Reconociendo uno de los lugares por los que atravesaban, calculó cuánto tiempo le quedaba a solas con Caro en la oscuridad del carruaje. La miró.

—¿De qué hablaron tú y Leponte durante la cena?

Ella se reclinó contra los mullidos cojines y lo miró por entre la penumbra.

—Al principio, conversamos sobre las nimiedades habituales; luego comenzó a proclamarse como un acólito de Camden Sutcliffe con una detallada perspectiva de la carrera de Camden.

—¿Dirías que con precisión?

—En los aspectos a los que se refirió, sí.

Michael supo, por el tono de su voz, por la manera como se detuvo, que ella también estaba desconcertada. Antes de que la animara, ella continuó:

—Luego, en el salón, preguntó acerca de la mansión Sutcliffe, proponiendo la teoría de que ese lugar debió tener un significado especial para Camden.

A través de la penumbra, la estudió.

—¿Y era así?

Ella negó con la cabeza.

—No lo creo, no creo que Camden lo considerara así. Nunca detecté ningún gran apego de su parte.

—Hmmm. —Se reclinó y tomó su mano. Sus dedos temblaron, luego se aquietaron; él los asió con más firmeza—. Creo —lentamente llevó su mano atrapada a sus labios— que mantendré vigilado a Leponte en el baile y en cualquier otro lugar donde lo encontremos.

Ella lo observaba; él pudo sentir la tensión que la invadía.

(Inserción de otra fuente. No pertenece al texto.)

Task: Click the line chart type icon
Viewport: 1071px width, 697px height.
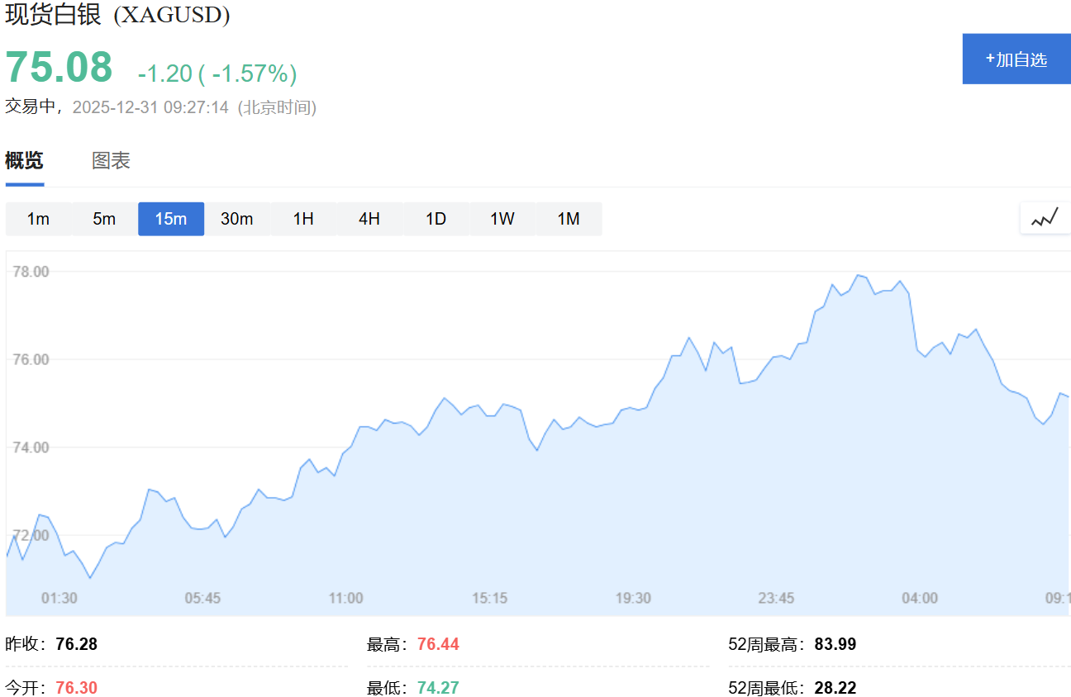Action: pyautogui.click(x=1045, y=218)
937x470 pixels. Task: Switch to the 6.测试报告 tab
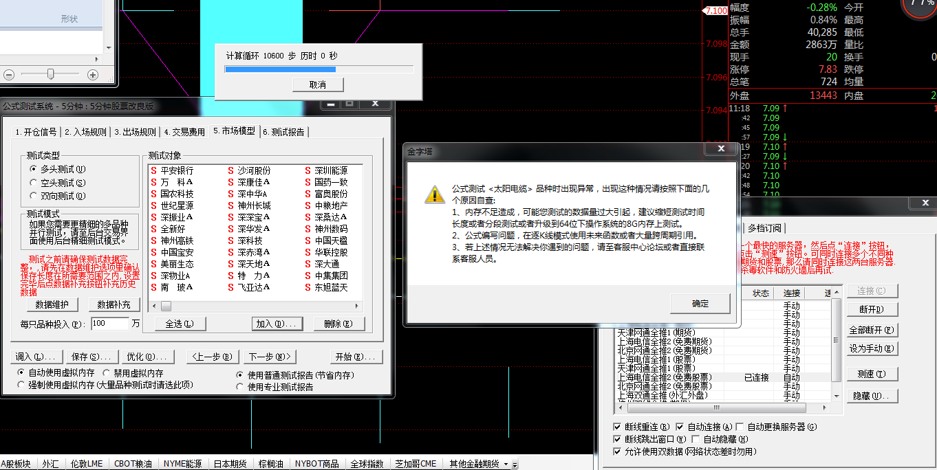pyautogui.click(x=284, y=131)
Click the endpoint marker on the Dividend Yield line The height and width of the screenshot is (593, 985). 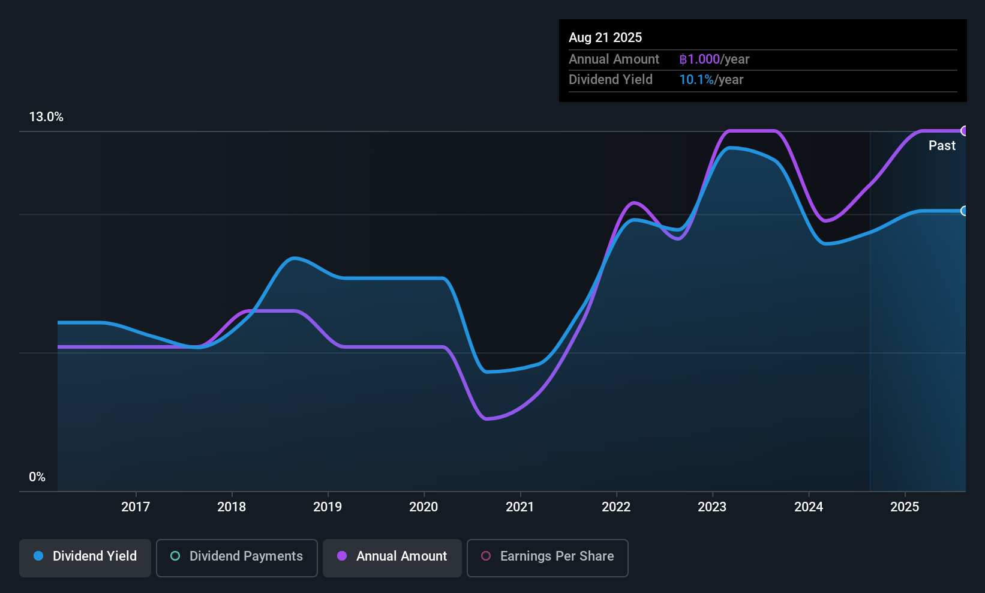click(x=965, y=211)
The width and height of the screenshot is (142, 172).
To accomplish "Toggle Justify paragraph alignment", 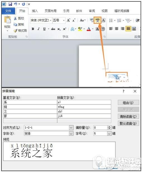I will (128, 29).
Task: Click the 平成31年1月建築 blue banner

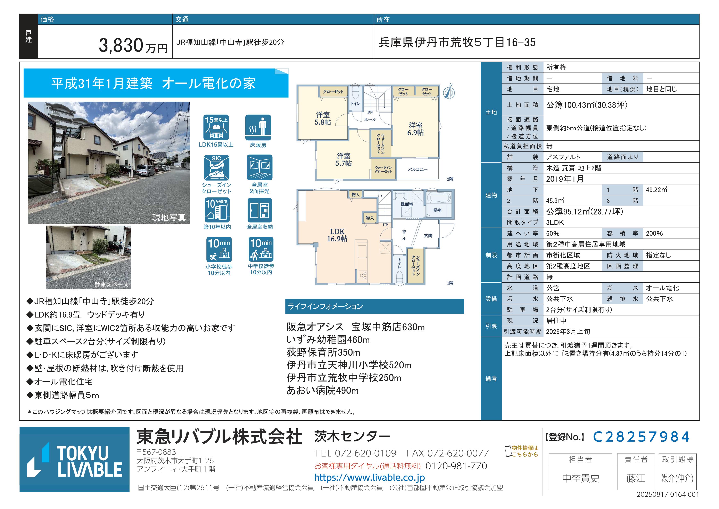Action: coord(156,83)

Volviendo la cabeza, encontró sus ojos en la oscuridad.

—Por una serie de excelentes razones.

Le besó castamente los nudillos.

Ella observó; con la mirada fija en su mano, respiró profundamente. Un instante después, levantó los ojos y encontró los de él.

—¿Qué…?

Él levantó de nuevo su mano, rozó los nudillos levemente con sus labios: sin dejar de mirarla, los recorrió lentamente con la punta de la lengua.

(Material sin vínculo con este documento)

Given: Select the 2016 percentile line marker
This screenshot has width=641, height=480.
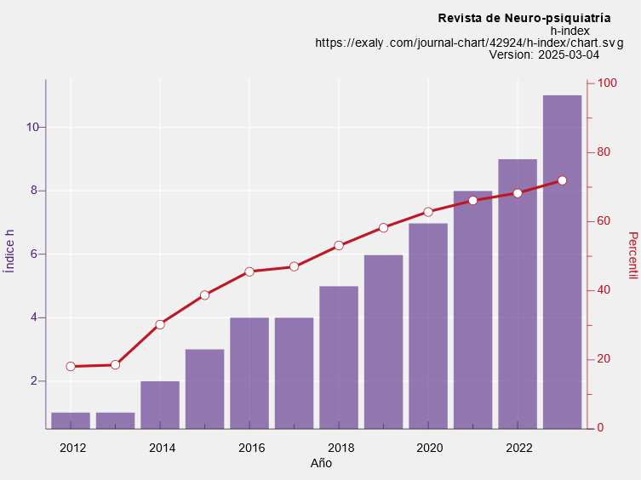Looking at the screenshot, I should pos(249,271).
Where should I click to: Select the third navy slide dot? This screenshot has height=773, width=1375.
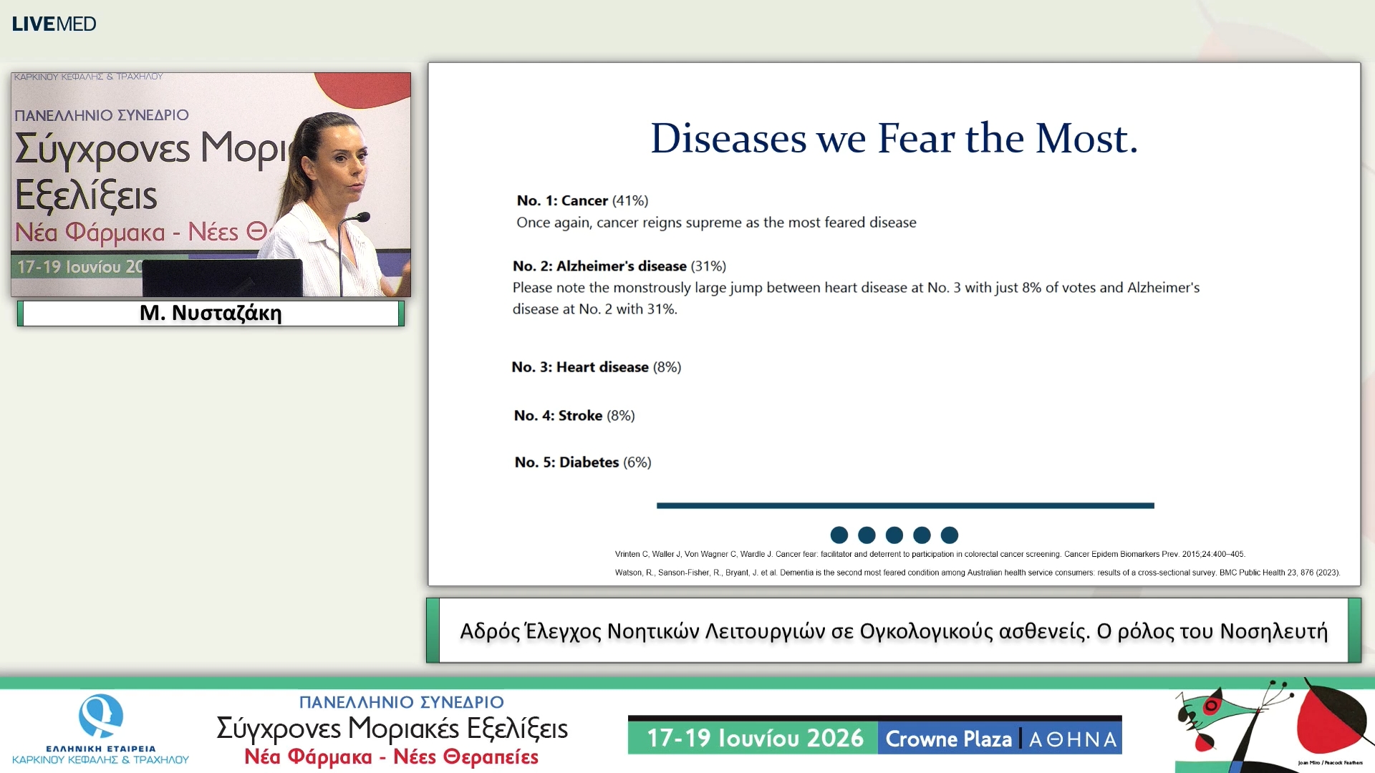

Su respuesta fue inmediata y fuerte. Un temblor la agitó; cerró los ojos por un momento.

Antes de que los abriera, él se movió y la atrajo hacia sí; con la otra mano, enmarcó su barbilla, para inclinar su rostro de manera que sus labios pudieran cubrir los de ella.

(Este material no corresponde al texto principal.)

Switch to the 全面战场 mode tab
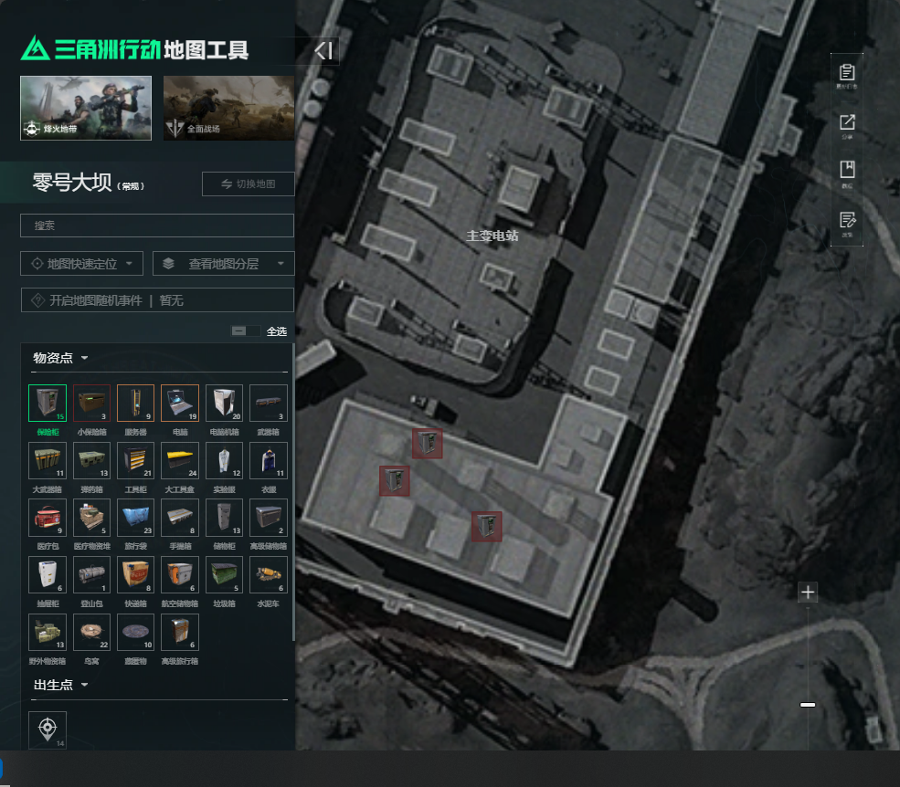 (228, 108)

La estaba besando, y ella le devolvía sus besos, antes de que hubiera tenido la oportunidad de retirarse.

Soltando su mano, la abrazó aún con más fuerza contra sí. Como antes, ella puso sus manos en su pecho, tensa como si se dispusiera a rechazarlo; él la besó más profundamente y la resistencia nunca llegó.

Más bien… poco a poco, paso a paso, él no sólo consiguió su aceptación sino una participación dispuesta. Inicialmente, ella pareció creer que después de aquel primer intercambio él se detendría y parecía aguardar que lo hiciera. Cuando no lo hizo sino que dejó perfectamente en claro que no tenía intenciones de parar, tentativamente, con vacilación, ella se unió a él.

Sus labios eran suaves, dulces, su boca una pura tentación; cuando ella se la ofreció, él se complació y la tomó, consciente de que una parte de su mente observaba, desconcertada, casi sorprendida… por qué, no podía imaginarlo.

Ella una delicia que él saboreaba, extendiendo los sencillos momentos como nunca antes lo había hecho.

Michael acarició, reclamó, luego jugó y finalmente incitó, y obtuvo la respuesta —una respuesta más ardiente, definida, apasionada— que deseaba, que él sabía que ella podía darle. Él quería eso y más, todo lo que ella podía darle; pero era un estratega lo suficientemente bueno como para saber que, con ella, debían luchar y ganar cada paso y cada etapa.

La Viuda Alegre no entregaría ni un centímetro sin pelear.

Probablemente esa era la razón por la cual tantos habían fracasado con ella. Presumían que podían lanzarse hacia delante, descuidar los preliminares, y al hacerlo, habían tropezado en el primer obstáculo.

Besarla.

Si como parecía, por alguna razón mística, ella estaba persuadida de que no sabía besar… era difícil seducir a una mujer que no estaba dispuesta a ser besada.

Seguro en su victoria, la acercó aún más, puso sus labios sobre los de ella. Sus senos rozaron su pecho; sus brazos comenzaron a deslizarse sobre su hombros y luego se detuvieron, tensos.

El carruaje aminoró la marcha y giró hacia el sendero que conducía a la Casa Bramshaw.

Con un grito ahogado, se retiró, susurrando entre dientes su nombre para advertirlo.

—Sssh. —Inexorablemente, la sumió aún más en su abrazo—. No querrás escandalizar a tu cochero.

Sus ojos se abrieron sorprendidos.

—Qué…

Interrumpió su escandalizada pregunta de la manera más eficiente. Tenían al menos siete minutos más antes de llegar a la Casa Bramshaw; se proponía disfrutar cada uno de ellos.